He can be Good Big Mike one game and Bad Big Mike the next. Or even in the same game. Or inning. Or at-bat.
After a Bad Big Mike first start at Tampa Bay, Michael Pineda was Brilliant Big Mike for the Yankees in their home opener last Monday against the Rays. The 6-7 righthander brought perfection into the seventh inning, allowed one run, two hits and no walks and fanned 11 in 7 2⁄3 innings.
“It was tremendous,” Joe Girardi said before Pineda went out to start Sunday night’s game against the Cardinals at Yankee Stadium. “We need him to build on that.”
Basically, he did. The Yankees won, 9-3, to finish off the three-game sweep and extend their winning streak to seven games, and Good Big Mike helped do it.
Yes, some of his bad habits showed through, but not enough to detract from a strong outing. Pineda allowed two runs, six hits and a walk and fanned six in seven innings. Sixty-six of his 96 pitches went for strikes.
“I didn’t think his slider was as sharp as the other day,” Girardi said, “but he found a way to get through seven innings.”
Greg Bird broke out of his season-opening slump with a single, double, two-run homer and walk in his first career three-hit game.

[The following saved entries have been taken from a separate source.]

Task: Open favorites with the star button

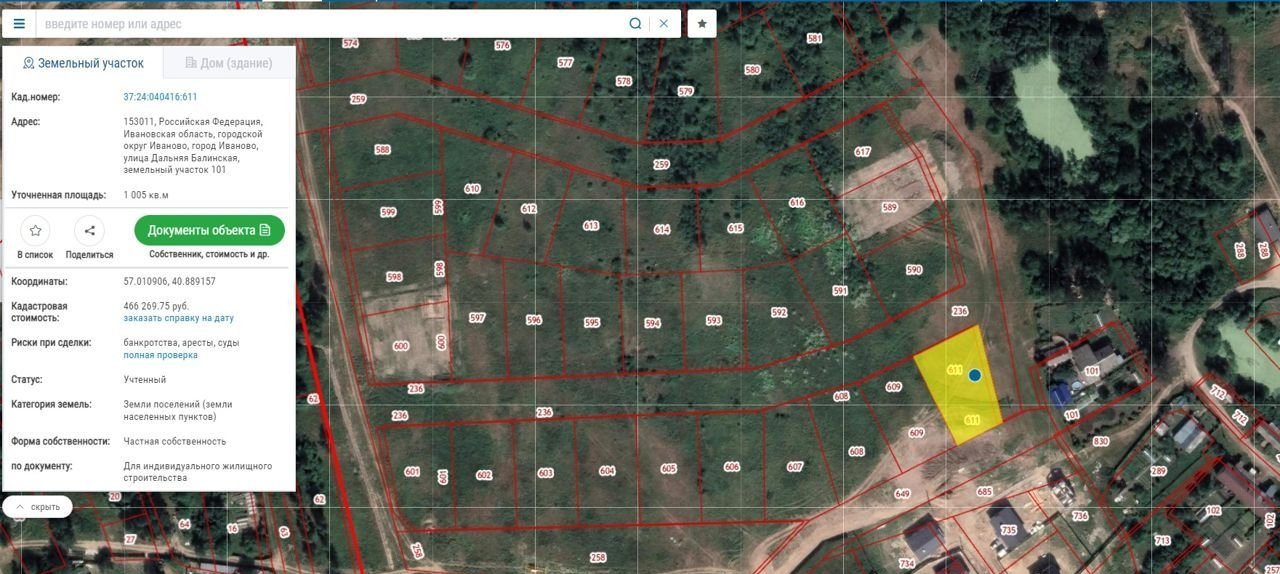Action: (702, 24)
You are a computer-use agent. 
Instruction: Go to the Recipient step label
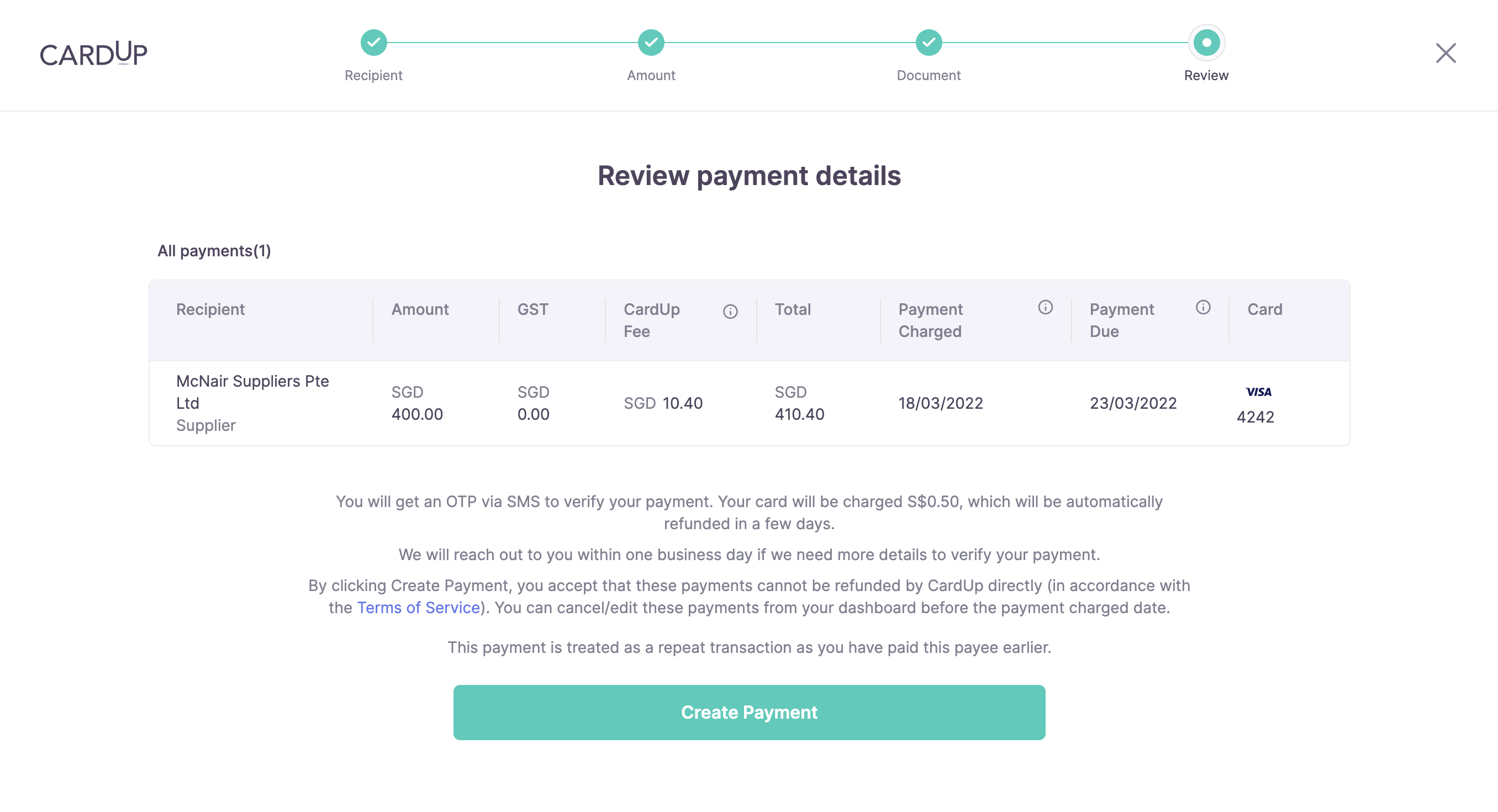click(x=373, y=76)

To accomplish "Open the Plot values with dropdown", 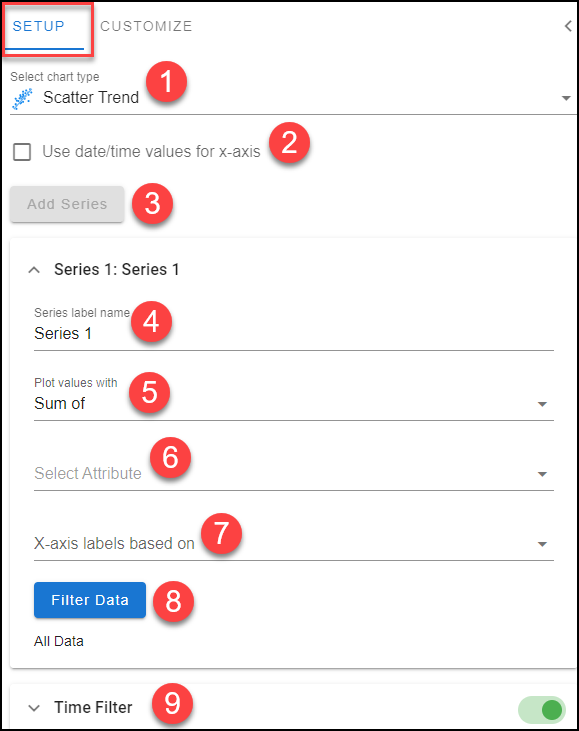I will [x=294, y=403].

The Yankees (8-4) are 6-0 at home for the first time since their 1998 championship season. “It’s another win for us,” Bird said. “If I can contribute, that’s huge.”

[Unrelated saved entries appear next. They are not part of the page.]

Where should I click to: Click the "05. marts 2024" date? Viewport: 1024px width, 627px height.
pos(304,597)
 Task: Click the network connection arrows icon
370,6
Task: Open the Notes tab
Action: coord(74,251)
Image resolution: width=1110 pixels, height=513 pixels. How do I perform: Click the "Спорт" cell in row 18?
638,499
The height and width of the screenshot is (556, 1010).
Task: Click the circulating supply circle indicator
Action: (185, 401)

Pineda moved to 2-1 with a 3.44 ERA after finishing last season 6-12 with a 4.82 ERA in 32 starts. He struck out a career-best 207 batters and served up a career-worst 27 homers in 2016. Opponents hit .303 in the first two innings and .325 overall with two outs.
“I don’t really see Michael’s mind wandering,” Girardi said before the game. “This man is full of gyrations anyway. You wonder what’s going through his mind when he’s doing all that anyway. But I don’t really see it that he’s not focused . . . I think he wants to be focused and I think he wants to make a pitch, but sometimes he doesn’t.”

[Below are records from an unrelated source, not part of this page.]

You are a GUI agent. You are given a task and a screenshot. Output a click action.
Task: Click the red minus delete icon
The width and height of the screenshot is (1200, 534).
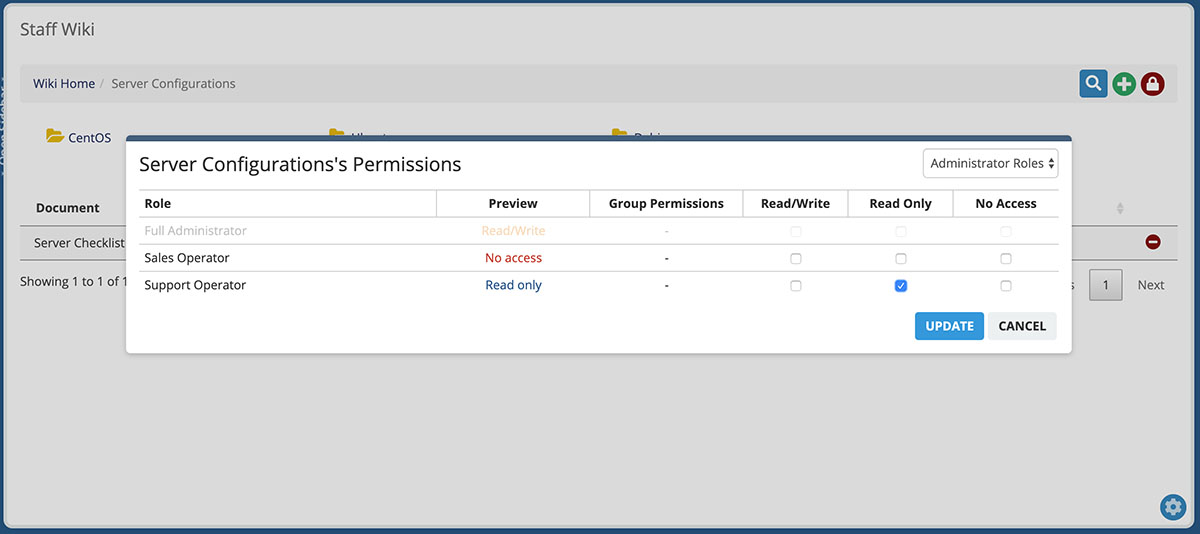1152,242
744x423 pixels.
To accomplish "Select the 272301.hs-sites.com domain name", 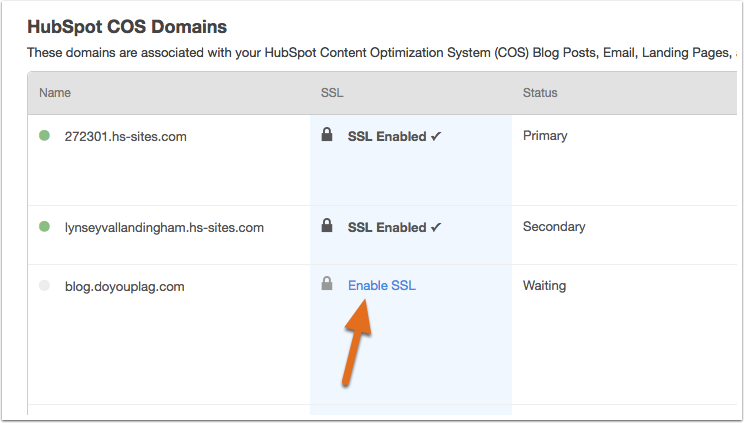I will pos(126,137).
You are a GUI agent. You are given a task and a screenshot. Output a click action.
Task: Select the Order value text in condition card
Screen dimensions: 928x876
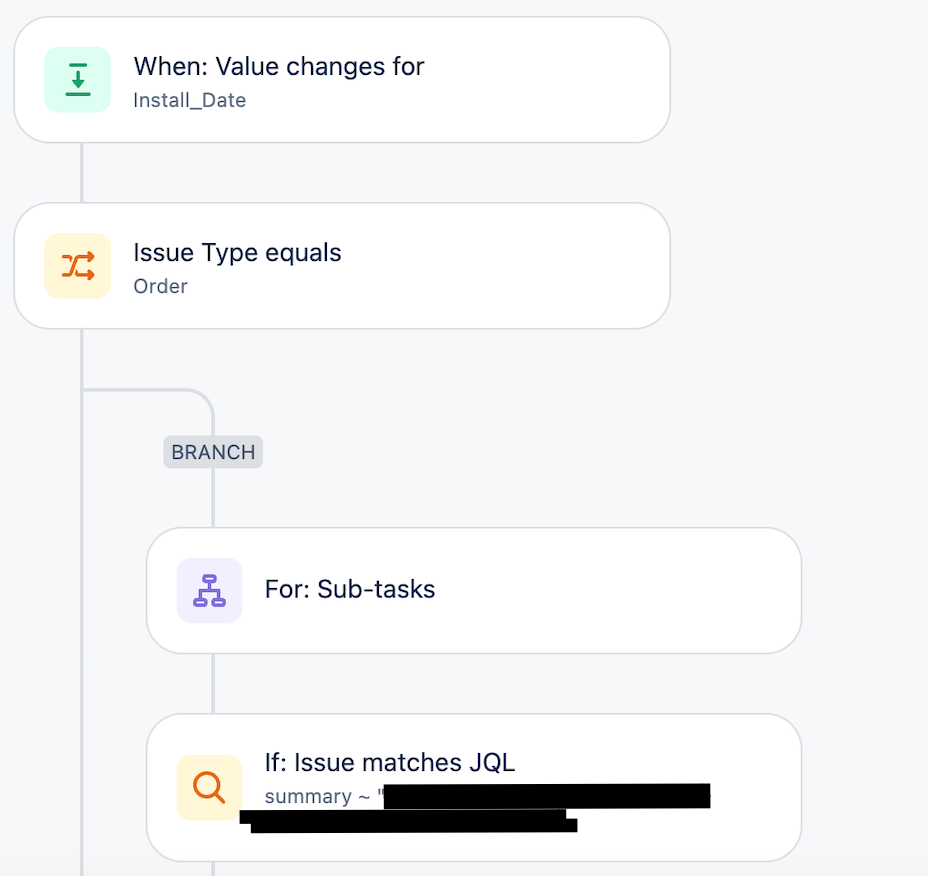(160, 286)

This time the 28-year-old free agent-to-be retired the first two batters of the game. He found two-out trouble thanks to a walk and a bunt single, but he escaped, striking out Matt Adams swinging.
In the second, Pineda couldn’t escape his two-out problem. Greg Garcia drove in Jedd Gyorko from second, lining a single to left for a 1-0 lead.
Chase Headley led off the bottom of the inning with a single against Adam Wainwright and Aaron Judge followed with a drive toward the right-centerfield wall. A fan reached out with his glove and dropped the ball, which ultimately was ruled an RBI triple after video review.
Bird was next, standing in with no homers, 20 straight hitless at-bats and one hit in 26 at-bats overall.
“My timing was messed up,” he said.
“I just think he’s a little out of whack,” Girardi had said.
Not this time. On the pitch after Judge’s triple, Bird whacked a souvenir to the fans in the right-centerfield bleachers, good for a 3-1 lead.
“Tonight I tried to simplify and swing at strikes,” Bird said.
Aaron Hicks made it 4-1 in the fifth, belting a homer just inside the rightfield foul pole off a disbelieving Wainwright, who allowed 10 hits in 4 2⁄3 innings.
Austin Romine and Ronald Torreyes had back-to-back two-run doubles with none out in the eighth to give the Yankees an 8-2 lead. Hicks added a sacrifice fly to cap the five-run inning.
Pineda, meanwhile, found his rhythm, retiring 15 of his final 17 batters. He showed off his dominant side in the fourth, getting Yadier Molina and Randal Grichuk swinging at 96-mph heat.
“After the second, I got more energy,” he said.
There was a mistake in the seventh. Molina hit a hanging 0-and-2 breaking ball into the leftfield seats to open the inning. But Pineda retired the next three to finish his second straight quality start.
“For me, it’s important,” he said, “because I’m working so hard to be consistent every five days.”